And the press switch too ....but honestly...with you moving in and finding the burner door missing, i am putting my money on too many elbows.


----------



## how (Feb 26, 2011)

Hey HVAC
did you see how many elbows were on the system, how?

Yeah I hear ya and don't disagree but

Today there is a thread with 16 posts which ends with the op saying he fixed his problem by changing his filter.

Would you actually be suprised if the previous owner had a problem with a pressure switch that went away when he opened up the burner door to investigate? It's unlikely that either op had/has access to a manometer. 

And

If that system was ever tested & approved, it *was* with the burner door closed.
Time will tell.


----------



## lucasrj (Feb 24, 2012)

That is correct I don't have access to a manometer but am debating on buying one but wondered if you could tell me how much the pressure switches are roughly for my model?

As I see it I either replace the switches (2 x $??)
or
Pay a tech to come out and tell me they are bad ($150 +)
or
Buy a manometer and test them to see if they are bad ($70 +)

Thanks again for all of the help!

I also just noticed that while running it cut out after around 5 + minutes of run time without the burner box cover on. Do you think this points even more so at the pressure switches?


----------



## how (Feb 26, 2011)

A. Burners failed to ignite
B. Limit open more than 3 minutes
C. Lost flame sense more than 5 times in one heating cycle
D. Pressure switch opened 5 times in one heating cycle

A. Doesn't apply. You have ignition.
B. Temporarily bypassing the entire limit safety circuit will tell you if any of the limits are causing the problem if the furnace runs fine while they are bypassed. 
C. Arises from the flame sensor not receiving a good enough signal. This can be because something is pulling the flame away from the flame sensor, a bad board, gas restriction or the flame sensor circuit output is too low. 
If the gas is not always enveloping the flame rod, you should probably be able to see that. A meter with a micro amp setting is used to measure the flame sensor circuit to prove if it's good enough.
D. A manometer(in the right hands) will prove if the pressure is fine and the manometer is fauty or if the pressure is too low and the pressure switches are fine.

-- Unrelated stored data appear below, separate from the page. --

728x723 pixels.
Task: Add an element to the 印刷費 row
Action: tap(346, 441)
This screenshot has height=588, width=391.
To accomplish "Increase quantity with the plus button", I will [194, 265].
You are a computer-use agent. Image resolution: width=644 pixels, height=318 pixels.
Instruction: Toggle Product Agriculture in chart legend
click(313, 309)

I also just noticed that while running it cut out after around 5 + minutes of run time without the burner box cover on. Do you think this points even more so at the pressure switches? Not nessesarily! 

There are a lot of possible reasons for your furnace problems that a Tech with the proper HVAC tools should be able to identify. Maybe this
is the time to call one.


----------



## lucasrj (Feb 24, 2012)

OK so I finally got some time to look into this issue some more. Haven't been too worried about it since summer seems to be here now for us.

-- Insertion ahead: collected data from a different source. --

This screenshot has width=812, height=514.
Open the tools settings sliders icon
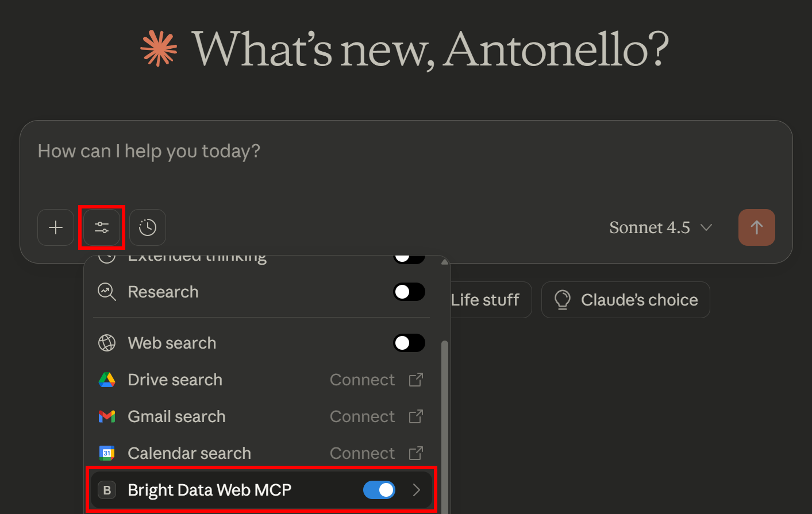pyautogui.click(x=101, y=227)
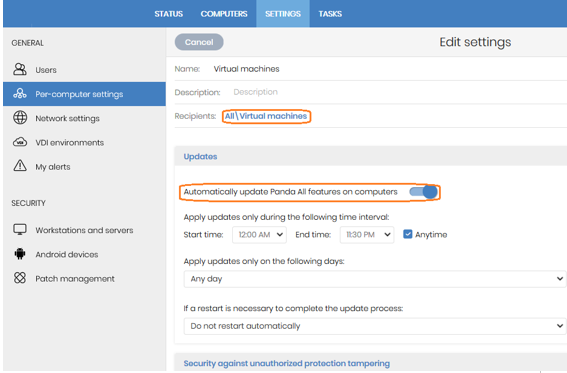The image size is (567, 373).
Task: Open the Start time dropdown
Action: click(259, 235)
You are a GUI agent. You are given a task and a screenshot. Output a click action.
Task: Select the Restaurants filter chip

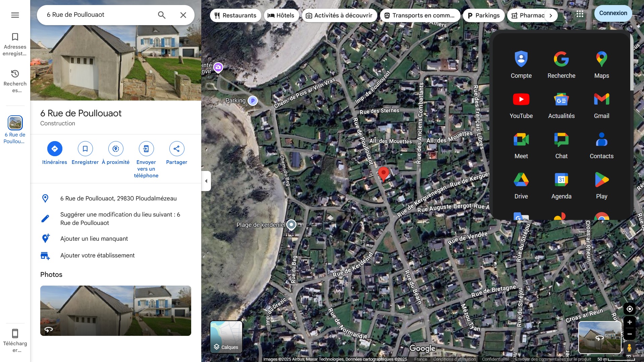tap(235, 15)
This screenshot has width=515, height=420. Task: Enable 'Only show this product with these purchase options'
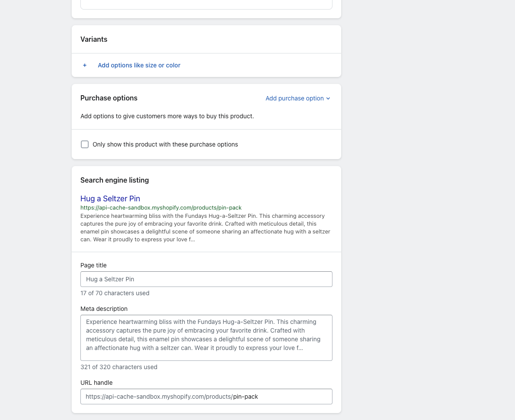tap(85, 144)
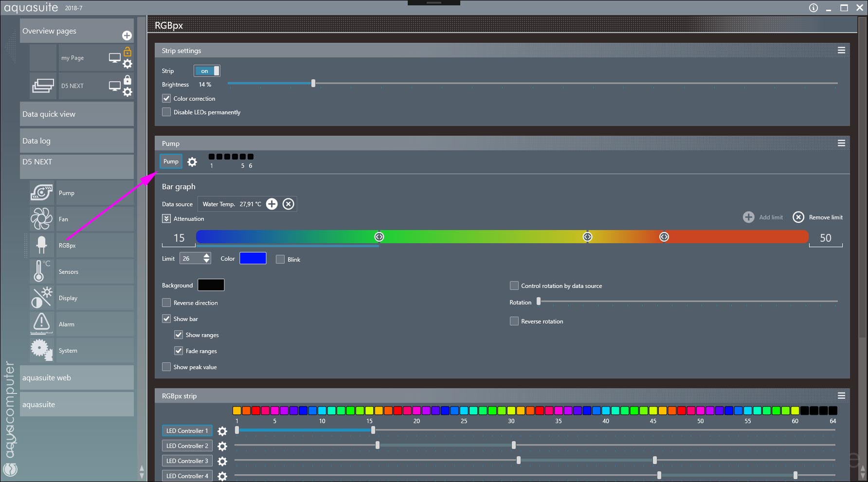
Task: Enable the Show peak value checkbox
Action: [x=166, y=367]
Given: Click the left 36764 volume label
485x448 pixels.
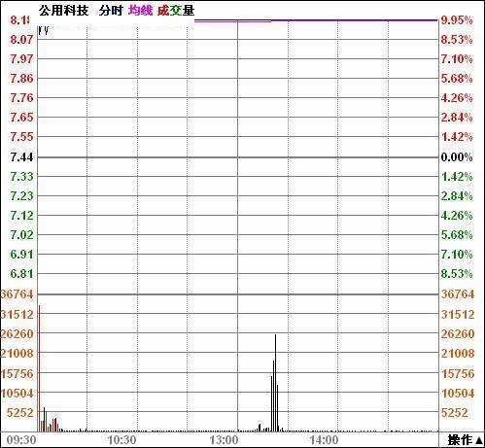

But here is what I did. I ran a roto rooter type device through our exhaust pipe to see if maybe there was some sort of blockage (when we moved in there weren't any guards or grates on the supply or exhaust pipes so I was thinking that something could have gotten in there or built a nest etc) and we didn't seem to find anything blocking but when we pulled it back we did find that the end was soaking wet.

So I took a closer look and found that when they originally installed the furnace they covered the drain pipe on the right hand side with sheet metal for the cold air return and also put the sealant over it. So over time it has filled with water. 

Also when we had the basement finished 2 summers ago the HVAC guy had to reroute the pipes and ended up leaving the exhaust pipe a little low so the water was backed up in it also. My guess is that there was about 1/2" or maybe more sitting there in the exhaust pipe and thus hindering the exhaust path.

So today I took the black rubber drain hose and cut it and rigged a sort of P trap so that the water could drain but wouldn't let any exhaust fumes out and then I also cut the PVC exhaust pipe and rerouted it so that the pipe just barely angled down enough that the condensation would run into the black drain hose as it should but shouldn't allow it to run down into the exhaust pipe as it had been. This also allowed me to take 3 of the elbows away in the 2" piping that they had.

Well I put the burner box cover on and ran the furnace and it ran for a half hour (that is all that I could bear to run it for since it was hot today) which made me quite happy since it has never run for more than 30 seconds before with the burner box cover on it.

I'll find out for sure this fall/winter I guess.

Thanks again for all of the help/suggestions!


----------